On February 1, 2009, as Nexstar assumed management responsibilities for channel 42, KARK-TV began producing an hour-long weeknight 7 p.m. newscast for KARZ. Titled KARK 4 News: First in Prime (retitled KARK 4 News at 7:00 on Z42 in February 2010), and originally anchored by Sonseeaharay Tonsall and longtime KARK weather anchor Tracy Douglass, the newscast's launch resulted in KARZ moving MyNetworkTV's prime time lineup to a one-hour delay (from 8 to 10 p.m.).[24][25] On August 29, 2010, KARK began producing a two-hour extension of its weekday morning newscast, KARK 4 News Today (originally airing from 7 to 9 a.m.) for KARZ; the program—originally anchored by Matt Mosler, Mallory Hardin and Wendy Suares—competed against the national morning news programs seen on the "Big Three" networks.[38]

On April 20, 2011, KARK became the third television station in the Little Rock–Pine Bluff market (and the first Nexstar-owned station) to begin broadcasting its local newscasts in high definition; the KARZ broadcasts were included in the upgrade. The 7 p.m. newscast was discontinued on September 2, 2011; on September 5, the station added a half-hour late-evening sports program, Arkansas Sports Nation, a co-production of KARK and Fayetteville sister station KNWA-TV. All KARK-produced news programming on KARZ was discontinued on February 1, 2013; the morning newscast was repurposed as a KLRT broadcast on February 4, 2013, after production of that station's newscasts was absorbed into KARK's news department through the KLRT/KASN duopoly's JSA/SSA with Nexstar.[30][39]

Technical information

The station's ATSC 1.0 guest and 3.0 lighthouse signals are multiplexed:

Subchannels provided by KARZ-TV on the KLRT multiplex[40]
Channel Res. Aspect Short name Programming
42.1 720p 16:9 KARZ-DT MyNetworkTV
42.2 480i Bounce Bounce TV
Subchannels of KARZ-TV (ATSC 3.0)[41]
Channel Res. Aspect Short name Programming
4.1 1080i 16:9 KARK NBC (KARK-TV)
7.1 720p KATV ABC (KATV)
11.1 1080i KTHV CBS (KTHV) DRM
16.1 720p KLRT Fox (KLRT-TV)
42.1 KARZ MyNetworkTV
  Subchannel broadcast with digital rights management

Analog-to-digital conversion; spectrum repack; ATSC 3.0 deployment

KARZ-TV (as KWBF-TV) signed on its digital signal on UHF channel 44 on March 23, 2005. The station shut down its analog signal, over UHF channel 42, on June 12, 2009, the federal deadline for American full-power television stations to transition exclusively to digital broadcasts. The station's digital signal remained on its pre-transition UHF channel 44,[42] using virtual channel 42.
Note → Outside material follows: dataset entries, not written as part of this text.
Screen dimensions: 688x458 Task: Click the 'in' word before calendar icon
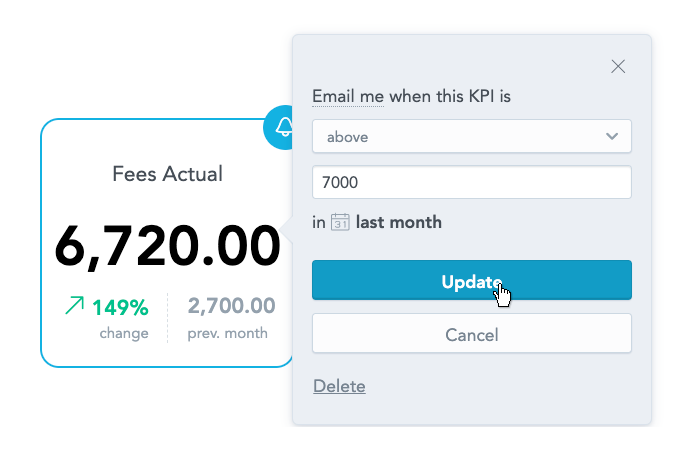pyautogui.click(x=319, y=222)
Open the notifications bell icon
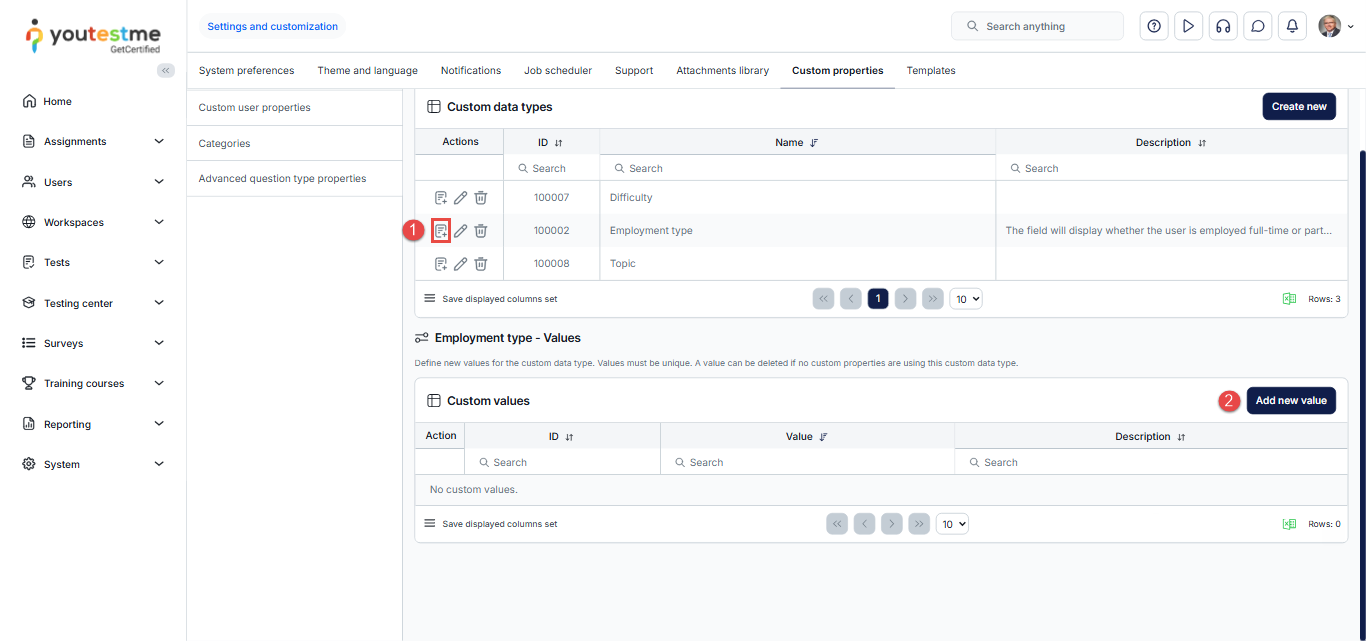This screenshot has height=641, width=1366. [x=1292, y=26]
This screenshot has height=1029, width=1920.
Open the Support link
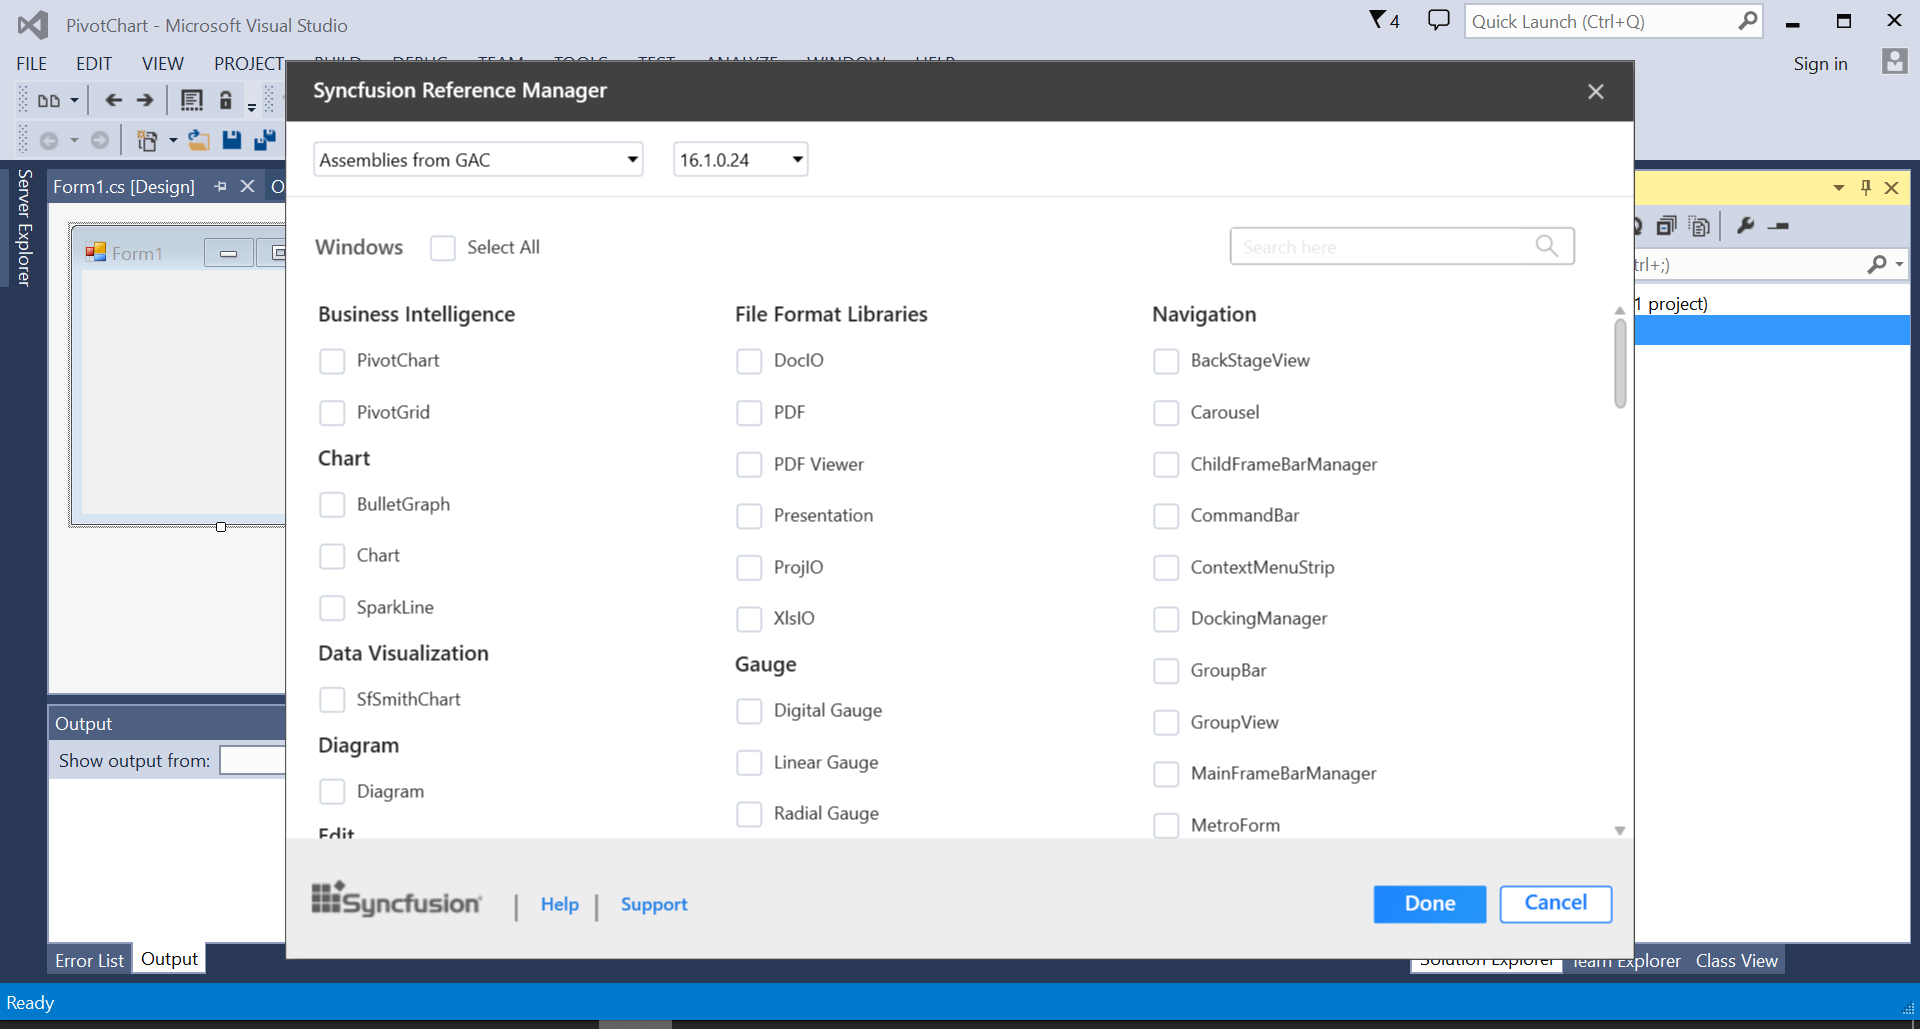[x=654, y=905]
As a part of the broadcast frequency repacking process following the 2016–17 FCC incentive auction, KARZ-TV, which was initially assigned to move to UHF channel 14, relocated its digital signal to UHF channel 28 on November 30, 2018.[43][44]

On June 30, 2021, KARZ commenced ATSC 3.0 broadcasts as the designated NextGen TV host station for the Little Rock–Pine Bluff market, serving as a 3.0 lighthouse for Nexstar/Mission-owned sister stations KARK-TV and KLRT-TV; CBS affiliate KTHV (owned by Tegna); and ABC affiliate KATV (owned by Sinclair), all owned by broadcasters associated with the Pearl NextGen TV consortium.[45][46][47][48] The station's 3.0 signal transmits over UHF digital channel 28.5001, while the ATSC 1.0 signals of its main feed and DT2 subchannel are farmed as guest signals transmitted by KLRT-TV over digital channels 30.5 and 30.6; both are remapped to virtual channel 42.x on digital television receivers.